*** Opening Data to process ***

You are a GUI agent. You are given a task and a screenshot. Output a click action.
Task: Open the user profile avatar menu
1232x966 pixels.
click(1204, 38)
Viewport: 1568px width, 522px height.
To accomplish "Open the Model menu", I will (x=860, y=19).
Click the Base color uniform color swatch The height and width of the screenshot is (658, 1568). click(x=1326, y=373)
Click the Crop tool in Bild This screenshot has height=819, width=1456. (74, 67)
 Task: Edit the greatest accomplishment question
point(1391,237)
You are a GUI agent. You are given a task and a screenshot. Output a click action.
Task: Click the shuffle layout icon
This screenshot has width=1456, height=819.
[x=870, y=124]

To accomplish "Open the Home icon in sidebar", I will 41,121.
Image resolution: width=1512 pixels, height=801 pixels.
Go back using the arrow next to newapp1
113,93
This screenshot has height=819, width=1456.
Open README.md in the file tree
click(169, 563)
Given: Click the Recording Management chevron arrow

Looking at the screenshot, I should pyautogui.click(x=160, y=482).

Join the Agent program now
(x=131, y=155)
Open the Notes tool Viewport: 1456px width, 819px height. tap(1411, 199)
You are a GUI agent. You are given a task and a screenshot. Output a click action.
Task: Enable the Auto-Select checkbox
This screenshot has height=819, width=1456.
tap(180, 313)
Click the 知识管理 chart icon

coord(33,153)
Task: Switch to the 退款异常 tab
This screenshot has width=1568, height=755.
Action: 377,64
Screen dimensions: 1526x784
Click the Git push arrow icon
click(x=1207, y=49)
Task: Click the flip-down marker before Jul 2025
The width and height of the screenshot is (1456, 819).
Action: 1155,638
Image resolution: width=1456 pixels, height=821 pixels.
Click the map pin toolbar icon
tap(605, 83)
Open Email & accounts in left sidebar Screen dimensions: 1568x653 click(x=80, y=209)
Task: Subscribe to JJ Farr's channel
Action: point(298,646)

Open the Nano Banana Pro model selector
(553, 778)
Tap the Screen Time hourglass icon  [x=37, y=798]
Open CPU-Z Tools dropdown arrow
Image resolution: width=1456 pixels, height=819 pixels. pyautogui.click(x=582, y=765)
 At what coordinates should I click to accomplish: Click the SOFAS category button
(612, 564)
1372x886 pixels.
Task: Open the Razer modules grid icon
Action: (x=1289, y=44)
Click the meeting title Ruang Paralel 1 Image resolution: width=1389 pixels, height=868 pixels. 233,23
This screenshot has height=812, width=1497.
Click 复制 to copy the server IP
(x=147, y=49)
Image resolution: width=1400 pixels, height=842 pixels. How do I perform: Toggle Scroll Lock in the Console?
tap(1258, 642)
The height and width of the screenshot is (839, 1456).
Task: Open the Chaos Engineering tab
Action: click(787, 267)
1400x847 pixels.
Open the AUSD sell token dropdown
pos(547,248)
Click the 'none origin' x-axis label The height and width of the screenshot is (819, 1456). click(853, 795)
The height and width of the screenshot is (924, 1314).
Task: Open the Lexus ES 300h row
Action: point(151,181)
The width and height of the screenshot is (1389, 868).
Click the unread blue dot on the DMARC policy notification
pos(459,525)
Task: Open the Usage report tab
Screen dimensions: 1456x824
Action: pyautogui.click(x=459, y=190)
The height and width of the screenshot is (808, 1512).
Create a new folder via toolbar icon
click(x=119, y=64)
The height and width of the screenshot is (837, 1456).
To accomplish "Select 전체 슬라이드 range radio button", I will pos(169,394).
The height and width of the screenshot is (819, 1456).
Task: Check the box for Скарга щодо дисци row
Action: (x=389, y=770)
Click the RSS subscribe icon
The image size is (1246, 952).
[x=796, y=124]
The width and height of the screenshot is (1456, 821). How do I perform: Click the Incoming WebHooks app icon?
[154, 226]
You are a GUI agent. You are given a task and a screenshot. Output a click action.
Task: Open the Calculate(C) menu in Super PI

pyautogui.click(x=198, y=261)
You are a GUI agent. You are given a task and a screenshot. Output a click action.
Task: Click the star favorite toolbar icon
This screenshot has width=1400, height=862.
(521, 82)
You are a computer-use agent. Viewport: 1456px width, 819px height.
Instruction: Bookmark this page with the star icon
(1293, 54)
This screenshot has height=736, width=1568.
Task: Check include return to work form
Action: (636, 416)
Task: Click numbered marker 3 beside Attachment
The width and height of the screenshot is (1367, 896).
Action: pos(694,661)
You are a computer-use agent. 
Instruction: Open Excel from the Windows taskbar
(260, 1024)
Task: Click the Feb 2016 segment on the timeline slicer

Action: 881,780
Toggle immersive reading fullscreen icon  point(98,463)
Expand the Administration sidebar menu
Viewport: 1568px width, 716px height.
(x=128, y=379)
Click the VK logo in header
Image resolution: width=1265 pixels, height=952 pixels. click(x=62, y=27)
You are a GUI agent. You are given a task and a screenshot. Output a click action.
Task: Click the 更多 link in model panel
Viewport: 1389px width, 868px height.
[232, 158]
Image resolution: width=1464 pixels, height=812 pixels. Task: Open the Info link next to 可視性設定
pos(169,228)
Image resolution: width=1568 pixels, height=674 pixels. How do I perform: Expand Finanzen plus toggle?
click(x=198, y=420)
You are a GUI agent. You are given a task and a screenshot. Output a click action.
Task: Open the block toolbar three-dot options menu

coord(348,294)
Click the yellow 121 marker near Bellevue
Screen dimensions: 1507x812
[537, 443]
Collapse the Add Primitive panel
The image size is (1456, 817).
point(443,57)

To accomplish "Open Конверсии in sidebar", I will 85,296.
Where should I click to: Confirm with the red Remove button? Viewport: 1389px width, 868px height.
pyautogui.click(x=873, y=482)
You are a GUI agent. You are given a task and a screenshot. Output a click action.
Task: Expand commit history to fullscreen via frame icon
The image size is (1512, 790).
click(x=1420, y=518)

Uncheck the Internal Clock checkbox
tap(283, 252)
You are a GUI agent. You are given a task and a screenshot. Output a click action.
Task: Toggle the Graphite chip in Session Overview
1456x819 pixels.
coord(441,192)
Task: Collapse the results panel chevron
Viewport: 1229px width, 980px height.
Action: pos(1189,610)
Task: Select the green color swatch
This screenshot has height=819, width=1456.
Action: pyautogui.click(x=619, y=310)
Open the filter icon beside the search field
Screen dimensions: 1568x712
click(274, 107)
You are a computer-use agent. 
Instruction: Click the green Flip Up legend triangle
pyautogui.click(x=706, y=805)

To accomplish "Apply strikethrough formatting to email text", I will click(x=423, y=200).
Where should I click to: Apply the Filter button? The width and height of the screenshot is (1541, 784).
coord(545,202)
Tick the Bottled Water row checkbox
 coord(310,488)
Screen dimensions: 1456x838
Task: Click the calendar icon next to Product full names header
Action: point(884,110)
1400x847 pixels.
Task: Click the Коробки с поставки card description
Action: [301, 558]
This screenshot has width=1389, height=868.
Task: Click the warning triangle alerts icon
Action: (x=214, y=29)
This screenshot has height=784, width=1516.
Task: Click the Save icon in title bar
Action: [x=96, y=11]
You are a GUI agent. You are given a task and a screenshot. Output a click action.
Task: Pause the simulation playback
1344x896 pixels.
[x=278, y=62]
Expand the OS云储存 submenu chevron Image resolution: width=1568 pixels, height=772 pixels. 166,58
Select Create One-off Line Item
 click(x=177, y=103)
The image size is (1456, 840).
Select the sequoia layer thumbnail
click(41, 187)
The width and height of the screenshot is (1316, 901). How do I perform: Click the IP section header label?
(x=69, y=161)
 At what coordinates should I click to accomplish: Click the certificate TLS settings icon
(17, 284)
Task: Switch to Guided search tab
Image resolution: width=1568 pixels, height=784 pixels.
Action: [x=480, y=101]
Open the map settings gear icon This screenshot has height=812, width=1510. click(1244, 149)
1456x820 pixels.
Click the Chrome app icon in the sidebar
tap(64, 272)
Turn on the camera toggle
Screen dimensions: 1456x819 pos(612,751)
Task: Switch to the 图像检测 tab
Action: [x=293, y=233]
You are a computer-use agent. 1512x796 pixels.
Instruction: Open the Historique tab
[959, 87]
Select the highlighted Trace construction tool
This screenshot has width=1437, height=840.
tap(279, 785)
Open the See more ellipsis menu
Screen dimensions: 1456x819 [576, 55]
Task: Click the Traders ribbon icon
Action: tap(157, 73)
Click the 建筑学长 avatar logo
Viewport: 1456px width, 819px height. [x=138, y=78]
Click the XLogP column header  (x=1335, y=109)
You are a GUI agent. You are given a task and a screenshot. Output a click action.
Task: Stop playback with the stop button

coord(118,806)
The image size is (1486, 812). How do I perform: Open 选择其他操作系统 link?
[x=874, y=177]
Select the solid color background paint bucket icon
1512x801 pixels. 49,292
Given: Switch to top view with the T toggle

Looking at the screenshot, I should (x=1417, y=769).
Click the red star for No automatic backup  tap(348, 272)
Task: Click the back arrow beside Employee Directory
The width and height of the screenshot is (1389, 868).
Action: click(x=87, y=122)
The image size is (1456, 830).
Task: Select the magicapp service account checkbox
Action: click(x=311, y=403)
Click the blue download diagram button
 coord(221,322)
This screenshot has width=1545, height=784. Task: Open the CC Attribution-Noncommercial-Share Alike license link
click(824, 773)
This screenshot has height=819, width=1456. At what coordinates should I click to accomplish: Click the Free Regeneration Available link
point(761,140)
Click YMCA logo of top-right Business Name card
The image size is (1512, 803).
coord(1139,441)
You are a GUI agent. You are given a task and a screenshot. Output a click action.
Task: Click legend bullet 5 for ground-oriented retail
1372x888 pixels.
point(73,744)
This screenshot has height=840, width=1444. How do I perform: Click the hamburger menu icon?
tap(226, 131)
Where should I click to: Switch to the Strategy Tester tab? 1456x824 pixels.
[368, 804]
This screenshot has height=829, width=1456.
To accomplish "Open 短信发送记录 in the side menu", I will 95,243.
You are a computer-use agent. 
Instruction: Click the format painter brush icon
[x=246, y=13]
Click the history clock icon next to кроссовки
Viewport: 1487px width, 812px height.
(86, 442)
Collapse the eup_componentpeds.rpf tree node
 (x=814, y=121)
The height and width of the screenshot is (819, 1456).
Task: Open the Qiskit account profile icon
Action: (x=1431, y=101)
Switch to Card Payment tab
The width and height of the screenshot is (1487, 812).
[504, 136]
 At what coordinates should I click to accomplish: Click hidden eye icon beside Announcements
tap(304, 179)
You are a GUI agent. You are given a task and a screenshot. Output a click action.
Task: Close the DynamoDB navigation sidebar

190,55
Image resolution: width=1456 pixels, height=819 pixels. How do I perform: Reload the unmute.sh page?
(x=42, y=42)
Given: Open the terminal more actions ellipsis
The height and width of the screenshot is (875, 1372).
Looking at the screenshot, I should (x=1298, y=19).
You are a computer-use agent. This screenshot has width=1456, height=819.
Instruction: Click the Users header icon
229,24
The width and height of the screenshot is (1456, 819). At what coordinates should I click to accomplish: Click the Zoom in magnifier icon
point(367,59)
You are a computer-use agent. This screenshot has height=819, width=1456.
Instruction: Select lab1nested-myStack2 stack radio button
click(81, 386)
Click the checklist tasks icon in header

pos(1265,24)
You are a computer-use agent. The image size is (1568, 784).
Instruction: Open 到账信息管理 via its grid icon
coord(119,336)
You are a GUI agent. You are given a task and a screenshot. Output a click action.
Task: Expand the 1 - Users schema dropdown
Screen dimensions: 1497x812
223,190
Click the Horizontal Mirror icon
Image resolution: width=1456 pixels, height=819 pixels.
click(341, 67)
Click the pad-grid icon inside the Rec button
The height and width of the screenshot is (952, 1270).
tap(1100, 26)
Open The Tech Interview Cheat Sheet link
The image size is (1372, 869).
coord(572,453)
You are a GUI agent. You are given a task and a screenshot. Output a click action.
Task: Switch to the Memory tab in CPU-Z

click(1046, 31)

*** Closing Data to process ***

= Task brief =
All that is wanted is the stretch of lines above from the one containing "SOFAS category button" through the one containing "Click the meeting", duplicated exactly.

= Response area =
 At what coordinates should I click to accomplish: Click the SOFAS category button
(612, 564)
1372x886 pixels.
Task: Open the Razer modules grid icon
Action: (x=1289, y=44)
Click the meeting title Ruang Paralel 1 Image resolution: width=1389 pixels, height=868 pixels. 233,23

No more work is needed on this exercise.